Gallery 1: Introduction to Art of the Islamic Worlds
The introductory gallery highlights enduring themes within Islamic art across a range of manuscripts, metalwork, ceramics, and textiles: calligraphy as the highest art form; intricate, recurring patterns of geometric and floral forms; and the splendor of objects from daily and courtly life across Iran, Syria, Türkiye, Spain, North Africa, and South Asia.

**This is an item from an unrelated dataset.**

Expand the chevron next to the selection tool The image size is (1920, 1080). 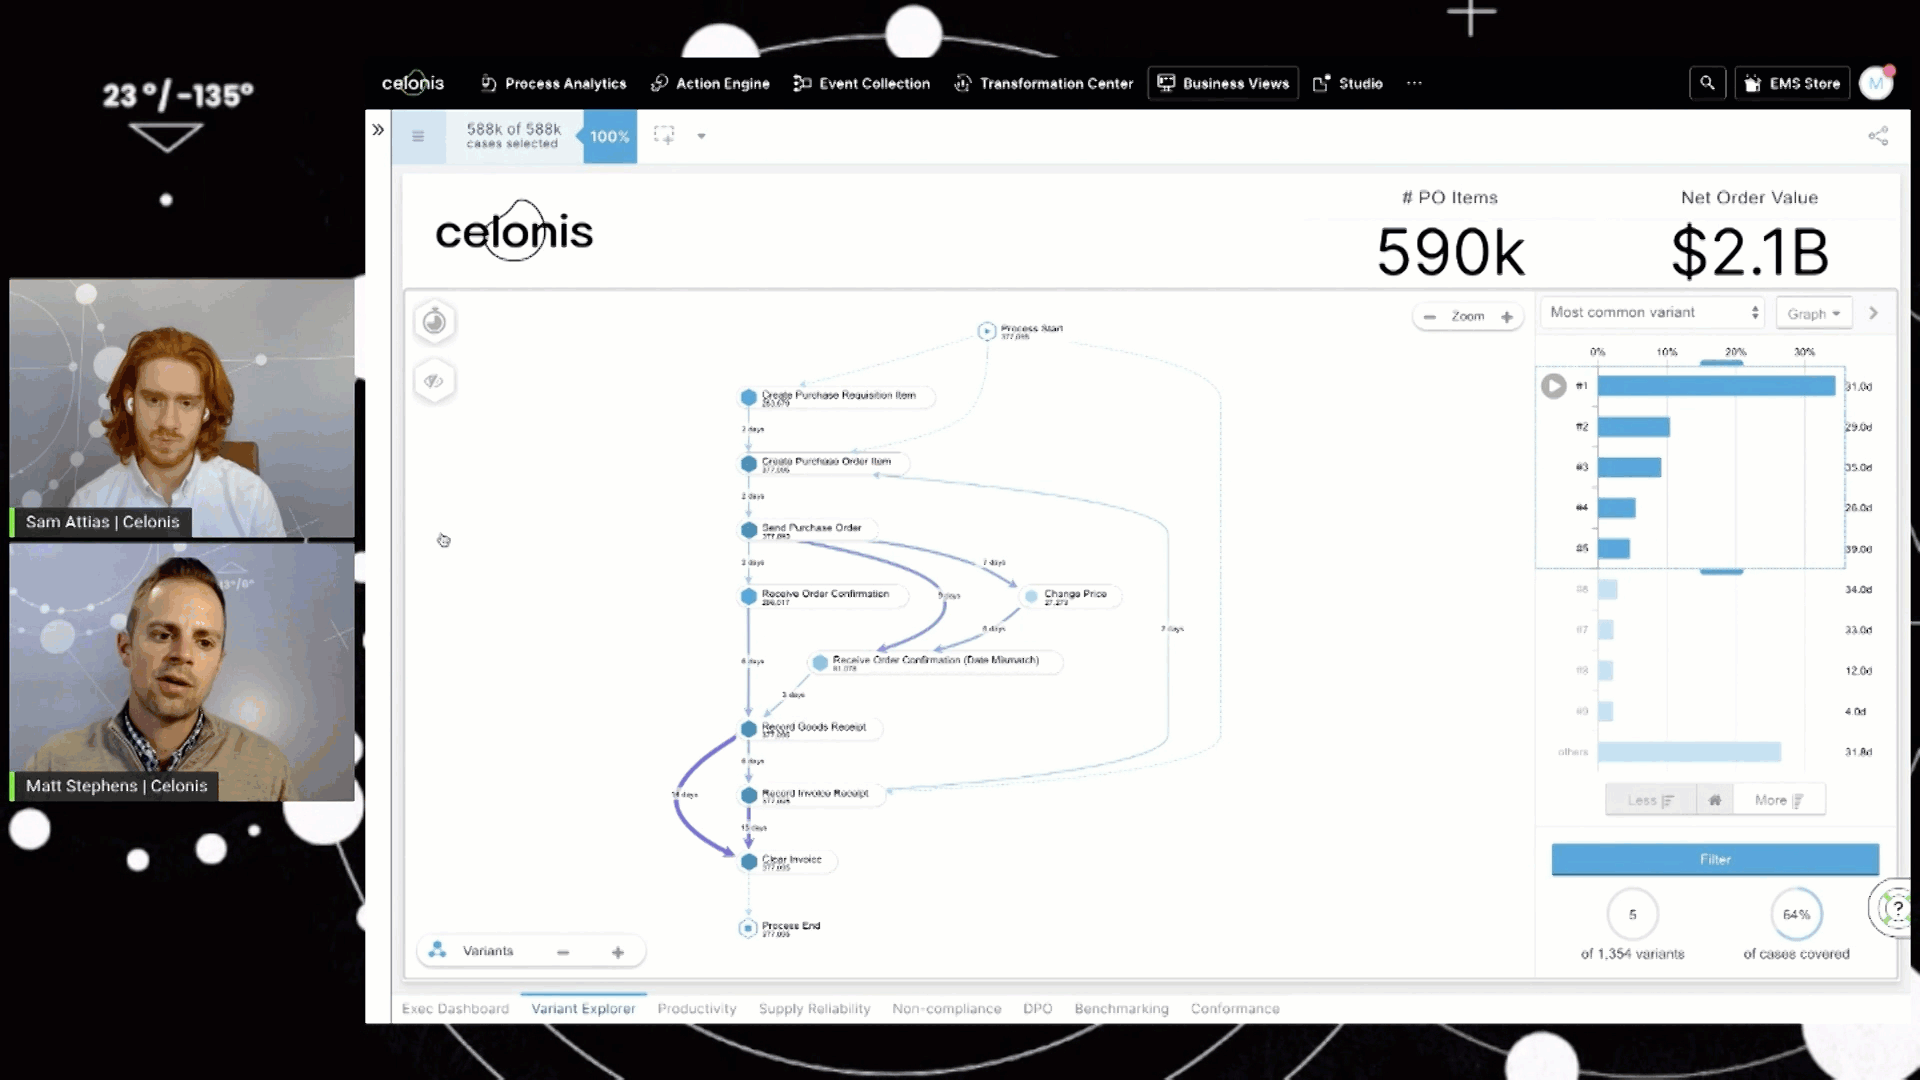click(701, 136)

Galleries 2 and 3: Early and Later Iranian Art from the Hossein Afshar Collection
Across these two galleries, the Afshar Collection reveals the stories told by the exquisite paintings from the pages of the Persian national epic, the Shahnama (Book of Kings); large-scale oil paintings; exquisite luster ceramics; and monumental silk carpets from the apex of Safavid carpet production. Exploring universal themes of faith and piety, feasting and fighting, love and longing, kingship and authority, and earth and nature, these galleries also convey the role of trade, migration, and cultural exchange in the development of the arts of Iran, highlighting its importance to artistic and technological advancements in Islamic lands and beyond.

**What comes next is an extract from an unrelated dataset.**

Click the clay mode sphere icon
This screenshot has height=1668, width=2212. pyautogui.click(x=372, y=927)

Gallery 4: Sacred and Secular Arts of the Book
Intricately illuminated Qur’an manuscripts, illustrated histories, single-page paintings, and book covers from across historical Islamic lands are presented in this gallery, along with sumptuous accessories and calligraphers’ tools, including lacquer pen cases, inlaid scribes’ boxes, inscribed scissors, and ceramic sand shakers.
Gallery 5: Blue and White between China and Iran
The stonepaste plates, bowls, bottles, and trays on view in this gallery reflect the significant, yet understudied, contribution of Persian ceramics to the world history of ceramics. The story of blue and white ceramics began more than 1,300 years ago on the long-distance trade routes connecting East Asia and Islamic lands, where rare, Persian blues—cobalt, lapis lazuli, and turquoise—were used locally on Persian ceramics and exported globally.

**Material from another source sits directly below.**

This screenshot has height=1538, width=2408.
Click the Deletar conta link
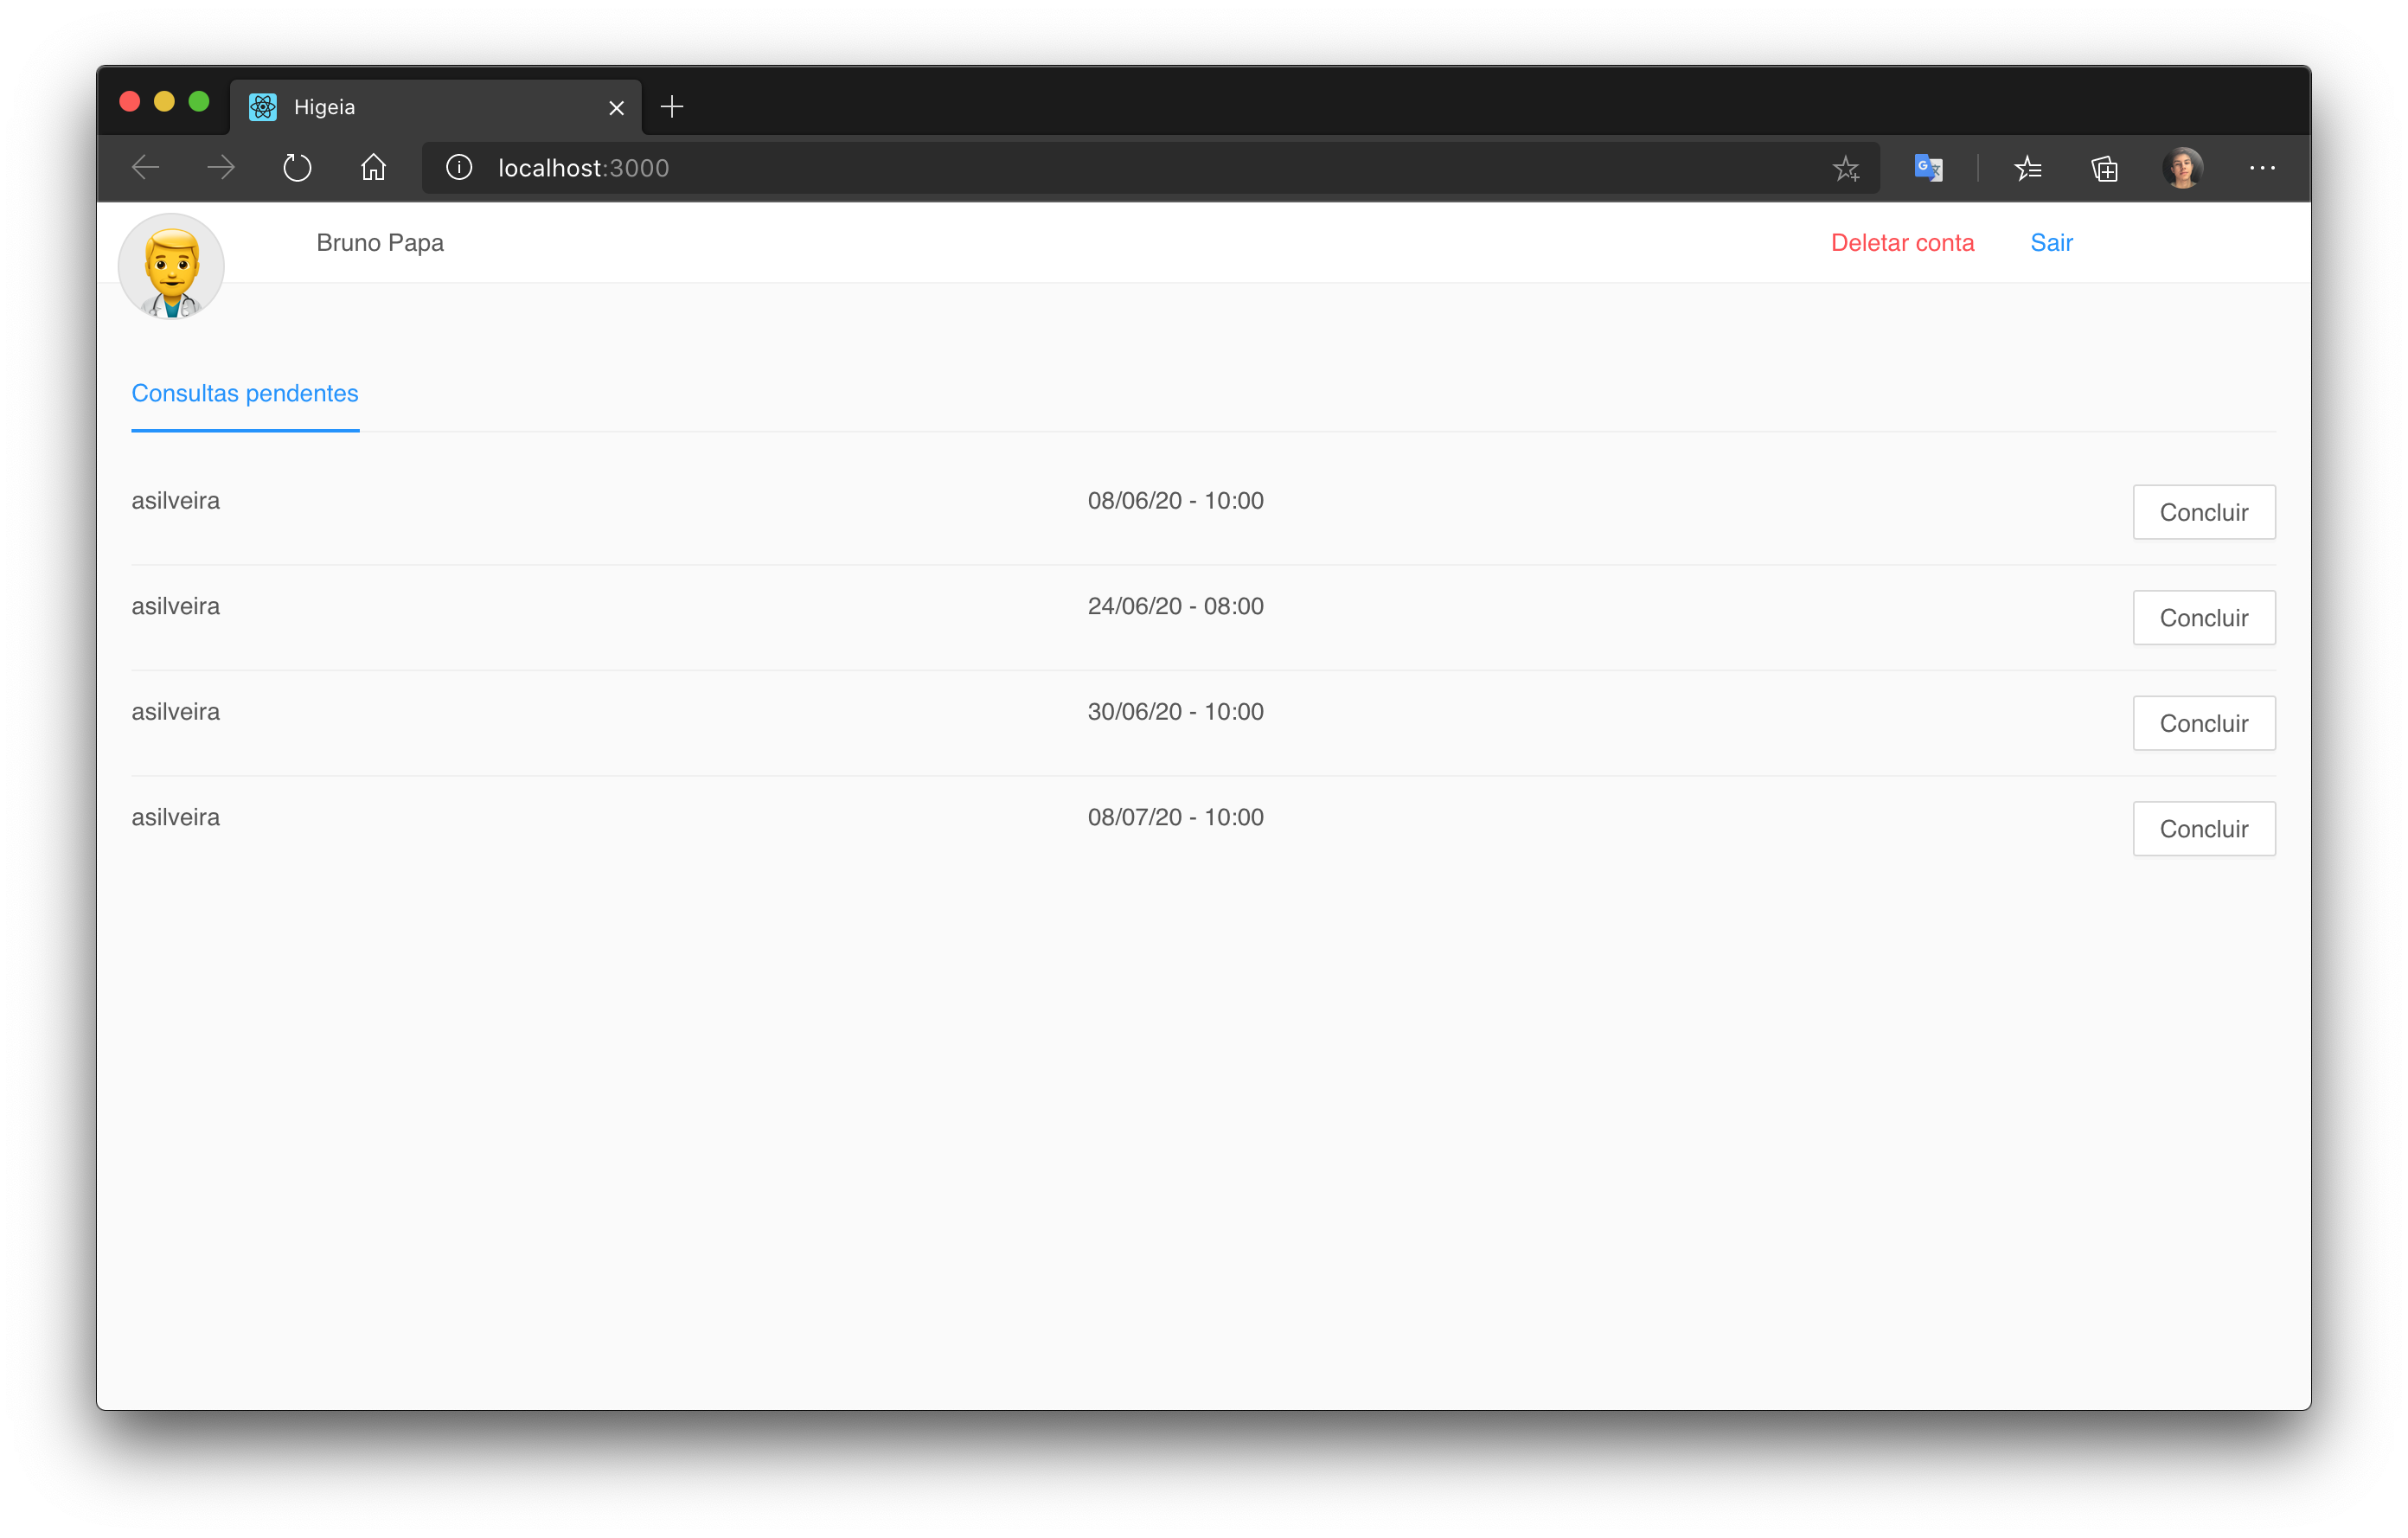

Gallery 6: The Fabric of Life: Textiles and Carpets of Islamic Lands
Magnificent carpets and textiles, as well as paintings and garments, provide a glimpse into the everyday presence of these woven treasures. An integral part of daily life, the art of weaving prospered especially in the wool-, silk-, and cotton-producing regions of Islamic lands. Textiles and carpets also played a significant role in sacred and secular ceremonies, as well as in economic trade.
The March 5, 2023, opening of the Art of the Islamic Worlds galleries marks more than 15 years since the launch of the AIW initiative at the MFAH. The effort was established in 2007 by a patron group unique to Houston: philanthropists with strong cultural-heritage links to historically Islamic lands, who have committed to supporting acquisitions of Islamic art across centuries and cultures—from North Africa to China; Central Asia to South Asia. Since the initiative’s start, more than a decade of exhibitions, acquisitions, scholarly research, and international collaboration has brought the achievements of Islamic artistic traditions to Houston and global audiences.
Central to this initiative have been landmark partnerships that have placed two distinguished private collections of art from Islamic lands on long-term loan to the MFAH: The al-Sabah Collection and the Hossein Afshar Collection.
About the Museum of Fine Arts, Houston
Spanning 14 acres in the heart of Houston’s Museum District, the main campus comprises the Audrey Jones Beck Building, the Caroline Wiess Law Building, the Nancy and Rich Kinder Building, and the Lillie and Hugh Roy Cullen Sculpture Garden. Nearby, two house museums—Bayou Bend Collection and Gardens, and Rienzi—present collections of American and European decorative arts. The MFAH is also home to the Glassell School of Art, with its Core Residency Program and Junior and Studio schools; and the International Center for the Arts of the Americas (ICAA), a leading research institute for 20th-century Latin American and Latino art.